EXERCISE INSTRUCTIONS
Across the records below, how many lines include the word "avatar"? State only the number.

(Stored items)
####

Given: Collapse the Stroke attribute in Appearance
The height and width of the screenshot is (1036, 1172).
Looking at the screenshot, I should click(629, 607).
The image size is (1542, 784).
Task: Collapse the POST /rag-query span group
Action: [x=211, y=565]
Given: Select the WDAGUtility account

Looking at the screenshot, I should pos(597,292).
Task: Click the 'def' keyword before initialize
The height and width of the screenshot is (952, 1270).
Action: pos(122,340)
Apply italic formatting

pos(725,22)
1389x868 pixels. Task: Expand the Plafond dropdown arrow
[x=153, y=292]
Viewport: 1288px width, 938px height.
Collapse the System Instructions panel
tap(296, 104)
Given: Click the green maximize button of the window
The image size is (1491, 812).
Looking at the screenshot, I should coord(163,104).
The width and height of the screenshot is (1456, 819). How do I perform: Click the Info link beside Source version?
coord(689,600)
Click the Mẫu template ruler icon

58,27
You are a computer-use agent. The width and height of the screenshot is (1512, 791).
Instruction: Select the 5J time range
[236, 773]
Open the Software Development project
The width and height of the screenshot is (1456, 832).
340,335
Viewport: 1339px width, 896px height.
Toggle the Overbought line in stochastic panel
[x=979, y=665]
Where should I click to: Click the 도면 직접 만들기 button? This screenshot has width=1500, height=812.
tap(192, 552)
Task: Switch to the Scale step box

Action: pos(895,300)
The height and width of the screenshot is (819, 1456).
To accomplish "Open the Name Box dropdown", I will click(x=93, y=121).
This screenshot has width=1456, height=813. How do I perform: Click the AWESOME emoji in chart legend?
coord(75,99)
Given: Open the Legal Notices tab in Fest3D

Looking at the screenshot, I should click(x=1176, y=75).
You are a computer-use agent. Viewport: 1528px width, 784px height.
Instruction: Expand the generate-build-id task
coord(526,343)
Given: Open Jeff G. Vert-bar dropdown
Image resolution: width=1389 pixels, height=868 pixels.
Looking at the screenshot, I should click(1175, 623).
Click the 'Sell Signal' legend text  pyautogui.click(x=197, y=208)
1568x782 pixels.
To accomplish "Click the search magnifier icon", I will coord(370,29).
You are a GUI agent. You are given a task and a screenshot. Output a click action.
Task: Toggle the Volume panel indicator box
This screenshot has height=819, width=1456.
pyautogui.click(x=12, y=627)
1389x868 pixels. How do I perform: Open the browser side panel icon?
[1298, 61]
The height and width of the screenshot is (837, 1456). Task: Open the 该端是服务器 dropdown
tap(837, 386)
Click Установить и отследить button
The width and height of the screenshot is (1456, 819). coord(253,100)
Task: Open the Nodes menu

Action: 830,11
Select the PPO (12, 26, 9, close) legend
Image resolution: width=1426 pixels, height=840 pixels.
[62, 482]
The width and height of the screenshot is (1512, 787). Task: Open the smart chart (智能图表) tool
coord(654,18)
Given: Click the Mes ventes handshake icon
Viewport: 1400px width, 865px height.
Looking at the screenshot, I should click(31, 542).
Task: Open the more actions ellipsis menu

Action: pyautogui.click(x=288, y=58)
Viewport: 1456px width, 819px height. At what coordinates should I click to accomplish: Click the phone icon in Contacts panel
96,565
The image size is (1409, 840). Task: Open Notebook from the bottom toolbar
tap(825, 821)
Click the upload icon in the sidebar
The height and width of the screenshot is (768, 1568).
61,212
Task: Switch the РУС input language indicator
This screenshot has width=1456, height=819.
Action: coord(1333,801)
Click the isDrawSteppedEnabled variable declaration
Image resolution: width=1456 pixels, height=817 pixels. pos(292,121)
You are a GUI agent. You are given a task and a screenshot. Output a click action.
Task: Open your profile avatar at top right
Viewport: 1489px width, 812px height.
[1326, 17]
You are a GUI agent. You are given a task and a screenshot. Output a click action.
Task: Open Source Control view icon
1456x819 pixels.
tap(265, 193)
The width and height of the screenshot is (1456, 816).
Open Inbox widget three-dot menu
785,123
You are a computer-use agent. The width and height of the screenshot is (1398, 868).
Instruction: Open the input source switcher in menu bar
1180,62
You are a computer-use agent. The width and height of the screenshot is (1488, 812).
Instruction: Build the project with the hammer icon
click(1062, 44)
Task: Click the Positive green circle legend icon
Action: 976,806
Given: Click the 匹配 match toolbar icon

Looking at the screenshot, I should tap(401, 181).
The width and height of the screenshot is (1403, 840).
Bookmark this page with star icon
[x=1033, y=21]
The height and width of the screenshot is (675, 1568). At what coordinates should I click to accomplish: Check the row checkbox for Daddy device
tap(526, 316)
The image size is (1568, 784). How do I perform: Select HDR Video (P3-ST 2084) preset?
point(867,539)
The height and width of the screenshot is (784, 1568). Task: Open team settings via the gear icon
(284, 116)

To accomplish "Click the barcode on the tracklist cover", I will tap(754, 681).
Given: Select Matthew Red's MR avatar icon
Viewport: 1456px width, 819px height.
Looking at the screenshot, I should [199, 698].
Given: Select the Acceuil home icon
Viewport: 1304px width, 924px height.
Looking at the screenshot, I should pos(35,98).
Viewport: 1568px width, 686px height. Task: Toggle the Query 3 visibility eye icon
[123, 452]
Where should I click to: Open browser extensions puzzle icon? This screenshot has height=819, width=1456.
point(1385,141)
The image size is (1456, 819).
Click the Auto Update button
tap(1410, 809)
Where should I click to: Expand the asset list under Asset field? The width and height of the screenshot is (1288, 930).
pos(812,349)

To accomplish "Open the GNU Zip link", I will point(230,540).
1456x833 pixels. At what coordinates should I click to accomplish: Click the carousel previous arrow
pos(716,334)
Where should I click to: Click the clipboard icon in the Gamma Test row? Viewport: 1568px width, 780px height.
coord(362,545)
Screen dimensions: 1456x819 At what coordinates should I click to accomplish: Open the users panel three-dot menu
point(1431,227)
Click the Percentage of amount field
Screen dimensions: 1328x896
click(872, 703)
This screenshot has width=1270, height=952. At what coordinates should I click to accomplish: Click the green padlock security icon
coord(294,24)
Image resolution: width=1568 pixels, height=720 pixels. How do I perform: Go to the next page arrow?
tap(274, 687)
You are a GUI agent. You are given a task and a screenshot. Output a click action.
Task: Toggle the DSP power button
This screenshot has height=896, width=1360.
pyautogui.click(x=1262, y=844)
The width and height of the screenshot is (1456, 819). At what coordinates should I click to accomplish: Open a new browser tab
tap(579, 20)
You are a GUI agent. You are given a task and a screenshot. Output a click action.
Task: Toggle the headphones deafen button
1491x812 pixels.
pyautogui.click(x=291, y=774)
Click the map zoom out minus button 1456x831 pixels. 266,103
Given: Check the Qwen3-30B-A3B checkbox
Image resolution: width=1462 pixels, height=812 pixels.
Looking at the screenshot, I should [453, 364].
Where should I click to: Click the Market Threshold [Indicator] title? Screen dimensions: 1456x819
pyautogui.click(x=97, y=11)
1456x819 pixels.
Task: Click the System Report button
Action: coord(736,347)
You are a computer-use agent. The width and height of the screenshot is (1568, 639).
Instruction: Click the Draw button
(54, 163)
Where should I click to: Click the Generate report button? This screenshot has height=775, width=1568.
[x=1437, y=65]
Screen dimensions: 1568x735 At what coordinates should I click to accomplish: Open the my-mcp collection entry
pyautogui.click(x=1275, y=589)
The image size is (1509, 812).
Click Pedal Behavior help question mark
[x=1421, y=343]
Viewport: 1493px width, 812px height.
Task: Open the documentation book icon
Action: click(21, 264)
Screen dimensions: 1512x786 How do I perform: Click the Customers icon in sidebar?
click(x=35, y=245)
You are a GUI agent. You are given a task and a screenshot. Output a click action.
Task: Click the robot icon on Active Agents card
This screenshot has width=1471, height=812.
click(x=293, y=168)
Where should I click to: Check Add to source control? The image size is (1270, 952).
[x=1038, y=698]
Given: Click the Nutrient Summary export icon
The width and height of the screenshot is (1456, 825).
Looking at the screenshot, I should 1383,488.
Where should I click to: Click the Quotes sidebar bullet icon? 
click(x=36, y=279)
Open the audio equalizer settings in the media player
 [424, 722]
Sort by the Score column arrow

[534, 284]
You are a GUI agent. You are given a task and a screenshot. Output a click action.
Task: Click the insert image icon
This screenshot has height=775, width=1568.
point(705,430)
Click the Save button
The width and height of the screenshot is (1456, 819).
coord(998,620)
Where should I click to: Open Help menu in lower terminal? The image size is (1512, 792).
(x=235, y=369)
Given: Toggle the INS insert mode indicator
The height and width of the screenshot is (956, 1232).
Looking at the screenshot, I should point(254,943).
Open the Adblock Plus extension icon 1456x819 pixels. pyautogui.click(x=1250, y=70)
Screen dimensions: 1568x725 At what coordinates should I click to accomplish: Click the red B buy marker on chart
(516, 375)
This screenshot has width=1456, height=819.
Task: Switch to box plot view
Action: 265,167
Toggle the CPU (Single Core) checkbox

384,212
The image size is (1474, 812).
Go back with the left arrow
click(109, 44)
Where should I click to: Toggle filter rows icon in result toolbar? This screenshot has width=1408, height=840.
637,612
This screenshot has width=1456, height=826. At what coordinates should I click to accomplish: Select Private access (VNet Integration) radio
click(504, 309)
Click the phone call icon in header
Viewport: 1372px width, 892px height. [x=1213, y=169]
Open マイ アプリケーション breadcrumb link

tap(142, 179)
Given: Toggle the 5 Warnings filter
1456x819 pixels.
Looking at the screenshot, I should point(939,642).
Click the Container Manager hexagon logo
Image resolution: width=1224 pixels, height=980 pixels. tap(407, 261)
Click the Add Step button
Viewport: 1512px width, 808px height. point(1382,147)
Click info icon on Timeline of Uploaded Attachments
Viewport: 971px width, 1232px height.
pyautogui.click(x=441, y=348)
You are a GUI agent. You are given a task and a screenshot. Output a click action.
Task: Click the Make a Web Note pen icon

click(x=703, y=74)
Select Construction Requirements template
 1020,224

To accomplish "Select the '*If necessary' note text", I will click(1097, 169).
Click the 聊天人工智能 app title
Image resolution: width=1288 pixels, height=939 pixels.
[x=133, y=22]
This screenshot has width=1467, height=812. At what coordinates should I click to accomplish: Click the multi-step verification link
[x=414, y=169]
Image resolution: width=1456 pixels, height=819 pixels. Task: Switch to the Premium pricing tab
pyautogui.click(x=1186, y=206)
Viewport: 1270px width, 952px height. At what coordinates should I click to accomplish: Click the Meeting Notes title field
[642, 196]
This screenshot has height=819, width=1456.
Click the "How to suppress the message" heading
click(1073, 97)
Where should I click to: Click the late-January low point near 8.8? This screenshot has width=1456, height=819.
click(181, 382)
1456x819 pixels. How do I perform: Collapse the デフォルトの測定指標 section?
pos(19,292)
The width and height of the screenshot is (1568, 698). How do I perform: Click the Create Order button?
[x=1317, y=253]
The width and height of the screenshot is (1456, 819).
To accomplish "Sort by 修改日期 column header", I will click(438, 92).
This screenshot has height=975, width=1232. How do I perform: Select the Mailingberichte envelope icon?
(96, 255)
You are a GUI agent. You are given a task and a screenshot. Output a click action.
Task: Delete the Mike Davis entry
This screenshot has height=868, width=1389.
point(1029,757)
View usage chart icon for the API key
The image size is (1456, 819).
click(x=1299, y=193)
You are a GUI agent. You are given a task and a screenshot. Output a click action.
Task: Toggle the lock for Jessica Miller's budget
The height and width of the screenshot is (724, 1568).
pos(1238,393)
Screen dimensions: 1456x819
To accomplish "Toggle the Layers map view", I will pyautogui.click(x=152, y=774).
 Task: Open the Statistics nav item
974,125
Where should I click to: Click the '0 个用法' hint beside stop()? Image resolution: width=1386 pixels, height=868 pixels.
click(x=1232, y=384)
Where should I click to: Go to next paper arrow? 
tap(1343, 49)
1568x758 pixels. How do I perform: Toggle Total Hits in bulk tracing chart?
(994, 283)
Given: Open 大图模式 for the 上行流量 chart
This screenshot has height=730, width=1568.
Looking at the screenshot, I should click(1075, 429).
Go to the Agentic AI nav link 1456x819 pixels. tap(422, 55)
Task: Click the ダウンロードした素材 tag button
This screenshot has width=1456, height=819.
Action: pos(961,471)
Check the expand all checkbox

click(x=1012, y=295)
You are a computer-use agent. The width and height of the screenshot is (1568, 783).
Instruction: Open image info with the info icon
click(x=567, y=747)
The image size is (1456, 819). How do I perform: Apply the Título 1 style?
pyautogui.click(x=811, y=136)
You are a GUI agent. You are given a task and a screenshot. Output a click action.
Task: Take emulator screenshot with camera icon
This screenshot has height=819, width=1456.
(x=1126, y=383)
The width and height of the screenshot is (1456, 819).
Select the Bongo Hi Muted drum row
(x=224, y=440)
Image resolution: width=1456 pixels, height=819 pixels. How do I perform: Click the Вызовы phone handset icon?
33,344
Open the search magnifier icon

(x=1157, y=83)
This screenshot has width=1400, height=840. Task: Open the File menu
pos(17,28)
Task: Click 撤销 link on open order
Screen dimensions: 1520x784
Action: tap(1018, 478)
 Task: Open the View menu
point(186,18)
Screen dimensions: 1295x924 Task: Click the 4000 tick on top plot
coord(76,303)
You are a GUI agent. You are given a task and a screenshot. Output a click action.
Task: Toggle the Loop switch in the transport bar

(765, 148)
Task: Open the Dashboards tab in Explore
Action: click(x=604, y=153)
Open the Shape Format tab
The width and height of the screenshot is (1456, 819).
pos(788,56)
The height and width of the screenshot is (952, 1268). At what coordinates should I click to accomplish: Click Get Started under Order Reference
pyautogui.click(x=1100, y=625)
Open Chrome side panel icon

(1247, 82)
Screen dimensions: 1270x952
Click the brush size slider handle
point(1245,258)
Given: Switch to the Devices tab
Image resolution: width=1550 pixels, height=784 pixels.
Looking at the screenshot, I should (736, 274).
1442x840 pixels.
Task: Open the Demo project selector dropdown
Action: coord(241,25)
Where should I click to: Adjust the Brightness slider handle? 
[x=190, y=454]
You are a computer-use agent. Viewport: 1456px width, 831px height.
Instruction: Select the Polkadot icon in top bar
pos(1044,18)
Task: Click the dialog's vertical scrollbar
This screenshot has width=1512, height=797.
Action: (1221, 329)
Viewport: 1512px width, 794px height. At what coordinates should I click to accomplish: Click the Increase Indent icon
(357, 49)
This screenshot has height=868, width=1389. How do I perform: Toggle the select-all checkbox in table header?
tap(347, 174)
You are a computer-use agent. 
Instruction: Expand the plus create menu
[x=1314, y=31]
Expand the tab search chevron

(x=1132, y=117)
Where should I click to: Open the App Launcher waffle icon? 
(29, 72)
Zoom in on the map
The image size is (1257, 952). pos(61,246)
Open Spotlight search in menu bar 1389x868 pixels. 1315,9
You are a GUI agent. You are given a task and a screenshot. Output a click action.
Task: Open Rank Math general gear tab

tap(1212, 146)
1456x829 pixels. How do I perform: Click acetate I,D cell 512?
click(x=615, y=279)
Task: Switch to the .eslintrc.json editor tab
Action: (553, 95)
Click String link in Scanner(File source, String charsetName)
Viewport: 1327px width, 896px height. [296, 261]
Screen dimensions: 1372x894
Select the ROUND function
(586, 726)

####

THE ANSWER
2